● YOUR INSTRUCTIONS: Among the entries below, please repeat exactly and only the lines from the line containing "Viewport: 910px width, 489px height." to the line containing "Open the mirror back photo thumbnail", both lines included.

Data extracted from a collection
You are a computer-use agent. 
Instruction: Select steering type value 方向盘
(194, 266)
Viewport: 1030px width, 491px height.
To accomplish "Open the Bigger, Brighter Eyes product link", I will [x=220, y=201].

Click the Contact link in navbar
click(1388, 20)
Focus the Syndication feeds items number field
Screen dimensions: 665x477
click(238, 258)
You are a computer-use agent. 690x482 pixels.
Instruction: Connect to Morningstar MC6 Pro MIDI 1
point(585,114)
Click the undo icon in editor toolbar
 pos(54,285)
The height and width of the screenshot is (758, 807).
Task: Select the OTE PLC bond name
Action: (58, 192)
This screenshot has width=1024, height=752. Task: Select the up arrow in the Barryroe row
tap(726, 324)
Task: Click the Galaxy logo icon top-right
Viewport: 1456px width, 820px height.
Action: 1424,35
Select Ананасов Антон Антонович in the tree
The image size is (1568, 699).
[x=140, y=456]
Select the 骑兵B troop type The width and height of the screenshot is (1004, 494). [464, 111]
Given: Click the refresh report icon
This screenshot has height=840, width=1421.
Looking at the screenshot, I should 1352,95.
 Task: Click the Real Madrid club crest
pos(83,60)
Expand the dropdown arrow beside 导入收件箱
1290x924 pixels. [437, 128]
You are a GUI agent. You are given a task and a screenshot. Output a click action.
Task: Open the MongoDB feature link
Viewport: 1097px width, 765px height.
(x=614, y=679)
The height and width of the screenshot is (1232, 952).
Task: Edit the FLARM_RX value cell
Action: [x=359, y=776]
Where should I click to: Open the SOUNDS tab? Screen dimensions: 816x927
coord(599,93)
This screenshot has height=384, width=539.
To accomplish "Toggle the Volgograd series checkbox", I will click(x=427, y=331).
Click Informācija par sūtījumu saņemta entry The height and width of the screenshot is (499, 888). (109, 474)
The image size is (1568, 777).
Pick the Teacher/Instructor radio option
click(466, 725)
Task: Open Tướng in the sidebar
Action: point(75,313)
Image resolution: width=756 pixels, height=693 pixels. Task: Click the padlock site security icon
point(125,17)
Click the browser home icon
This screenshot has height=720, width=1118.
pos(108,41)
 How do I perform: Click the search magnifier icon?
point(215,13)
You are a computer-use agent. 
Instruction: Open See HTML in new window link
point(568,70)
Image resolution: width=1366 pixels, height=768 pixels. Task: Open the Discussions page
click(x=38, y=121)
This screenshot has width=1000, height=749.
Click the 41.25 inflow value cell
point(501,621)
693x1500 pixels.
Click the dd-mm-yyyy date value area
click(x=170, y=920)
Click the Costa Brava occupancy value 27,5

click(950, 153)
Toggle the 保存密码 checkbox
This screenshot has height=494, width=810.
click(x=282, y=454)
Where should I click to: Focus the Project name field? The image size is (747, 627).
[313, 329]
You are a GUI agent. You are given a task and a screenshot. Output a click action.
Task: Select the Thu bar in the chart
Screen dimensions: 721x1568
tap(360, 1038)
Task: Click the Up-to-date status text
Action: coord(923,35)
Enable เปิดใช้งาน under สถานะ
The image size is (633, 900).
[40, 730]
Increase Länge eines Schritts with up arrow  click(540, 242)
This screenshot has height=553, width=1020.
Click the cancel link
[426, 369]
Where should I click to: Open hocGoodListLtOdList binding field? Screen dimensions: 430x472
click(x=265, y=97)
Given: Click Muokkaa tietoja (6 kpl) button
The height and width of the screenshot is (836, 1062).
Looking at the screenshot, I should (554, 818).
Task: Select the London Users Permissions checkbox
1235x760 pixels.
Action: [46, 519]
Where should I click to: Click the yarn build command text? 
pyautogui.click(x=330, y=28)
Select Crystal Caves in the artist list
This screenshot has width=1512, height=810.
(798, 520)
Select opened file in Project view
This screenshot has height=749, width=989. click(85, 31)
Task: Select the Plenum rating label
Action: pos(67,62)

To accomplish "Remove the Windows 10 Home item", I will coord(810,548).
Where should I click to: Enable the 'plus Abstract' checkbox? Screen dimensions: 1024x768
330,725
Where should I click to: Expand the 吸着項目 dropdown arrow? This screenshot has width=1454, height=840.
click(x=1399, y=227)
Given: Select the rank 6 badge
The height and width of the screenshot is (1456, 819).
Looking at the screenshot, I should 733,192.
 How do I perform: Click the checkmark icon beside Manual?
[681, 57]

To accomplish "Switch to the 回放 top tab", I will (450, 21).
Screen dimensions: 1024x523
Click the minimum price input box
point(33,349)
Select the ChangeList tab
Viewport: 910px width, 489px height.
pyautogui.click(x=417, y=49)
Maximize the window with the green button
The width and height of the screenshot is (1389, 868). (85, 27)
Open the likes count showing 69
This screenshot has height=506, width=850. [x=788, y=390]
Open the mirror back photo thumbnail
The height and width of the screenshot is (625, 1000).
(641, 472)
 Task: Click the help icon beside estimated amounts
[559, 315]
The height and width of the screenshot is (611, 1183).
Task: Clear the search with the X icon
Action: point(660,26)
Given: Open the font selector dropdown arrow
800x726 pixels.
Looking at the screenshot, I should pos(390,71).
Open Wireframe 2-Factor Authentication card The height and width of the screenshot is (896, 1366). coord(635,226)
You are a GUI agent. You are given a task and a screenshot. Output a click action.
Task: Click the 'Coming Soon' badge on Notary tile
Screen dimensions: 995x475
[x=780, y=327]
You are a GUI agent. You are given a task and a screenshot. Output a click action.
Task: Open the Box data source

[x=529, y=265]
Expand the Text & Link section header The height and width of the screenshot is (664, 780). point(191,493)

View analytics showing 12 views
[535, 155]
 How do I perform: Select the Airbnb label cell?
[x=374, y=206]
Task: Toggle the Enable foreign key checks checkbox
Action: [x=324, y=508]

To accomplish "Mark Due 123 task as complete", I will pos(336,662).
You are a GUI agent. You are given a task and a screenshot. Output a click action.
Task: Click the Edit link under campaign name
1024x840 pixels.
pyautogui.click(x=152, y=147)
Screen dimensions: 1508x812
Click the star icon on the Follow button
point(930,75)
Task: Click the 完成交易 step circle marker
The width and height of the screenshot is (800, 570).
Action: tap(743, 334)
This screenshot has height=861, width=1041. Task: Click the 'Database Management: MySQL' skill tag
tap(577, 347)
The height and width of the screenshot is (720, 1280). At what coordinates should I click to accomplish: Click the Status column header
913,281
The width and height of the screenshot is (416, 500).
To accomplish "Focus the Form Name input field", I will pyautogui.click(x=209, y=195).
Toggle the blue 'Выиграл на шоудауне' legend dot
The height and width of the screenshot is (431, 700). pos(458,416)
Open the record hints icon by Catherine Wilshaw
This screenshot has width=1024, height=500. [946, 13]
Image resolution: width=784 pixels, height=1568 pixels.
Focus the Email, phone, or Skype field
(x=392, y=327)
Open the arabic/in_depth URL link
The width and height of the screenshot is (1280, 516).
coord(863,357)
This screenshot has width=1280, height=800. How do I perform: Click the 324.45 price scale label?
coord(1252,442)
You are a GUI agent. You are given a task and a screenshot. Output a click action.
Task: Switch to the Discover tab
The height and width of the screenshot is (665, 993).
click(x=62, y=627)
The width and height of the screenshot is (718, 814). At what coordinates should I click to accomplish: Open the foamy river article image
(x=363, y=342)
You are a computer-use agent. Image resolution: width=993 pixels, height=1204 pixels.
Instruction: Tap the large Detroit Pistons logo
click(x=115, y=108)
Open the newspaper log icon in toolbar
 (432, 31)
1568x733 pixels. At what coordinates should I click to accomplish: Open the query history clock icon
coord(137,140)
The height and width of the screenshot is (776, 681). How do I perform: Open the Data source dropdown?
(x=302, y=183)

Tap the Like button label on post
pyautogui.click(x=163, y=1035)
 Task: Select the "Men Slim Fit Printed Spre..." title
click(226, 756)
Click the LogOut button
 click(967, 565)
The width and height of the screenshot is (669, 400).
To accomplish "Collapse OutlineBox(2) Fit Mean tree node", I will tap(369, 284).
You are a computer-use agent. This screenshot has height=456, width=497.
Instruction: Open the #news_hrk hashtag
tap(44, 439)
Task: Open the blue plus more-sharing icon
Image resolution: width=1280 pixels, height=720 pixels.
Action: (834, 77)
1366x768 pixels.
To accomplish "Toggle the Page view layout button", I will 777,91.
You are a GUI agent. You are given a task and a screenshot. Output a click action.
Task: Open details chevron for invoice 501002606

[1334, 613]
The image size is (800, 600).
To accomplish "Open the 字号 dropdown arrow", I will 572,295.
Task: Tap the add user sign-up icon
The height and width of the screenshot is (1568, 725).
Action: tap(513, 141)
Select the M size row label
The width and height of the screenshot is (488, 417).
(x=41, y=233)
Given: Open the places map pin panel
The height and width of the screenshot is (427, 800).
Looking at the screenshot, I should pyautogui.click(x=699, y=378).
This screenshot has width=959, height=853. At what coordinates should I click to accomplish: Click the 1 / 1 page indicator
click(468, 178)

● REPLY:
Viewport: 910px width, 489px height.
pyautogui.click(x=417, y=49)
Maximize the window with the green button
The width and height of the screenshot is (1389, 868). (85, 27)
Open the likes count showing 69
This screenshot has height=506, width=850. [x=788, y=390]
Open the mirror back photo thumbnail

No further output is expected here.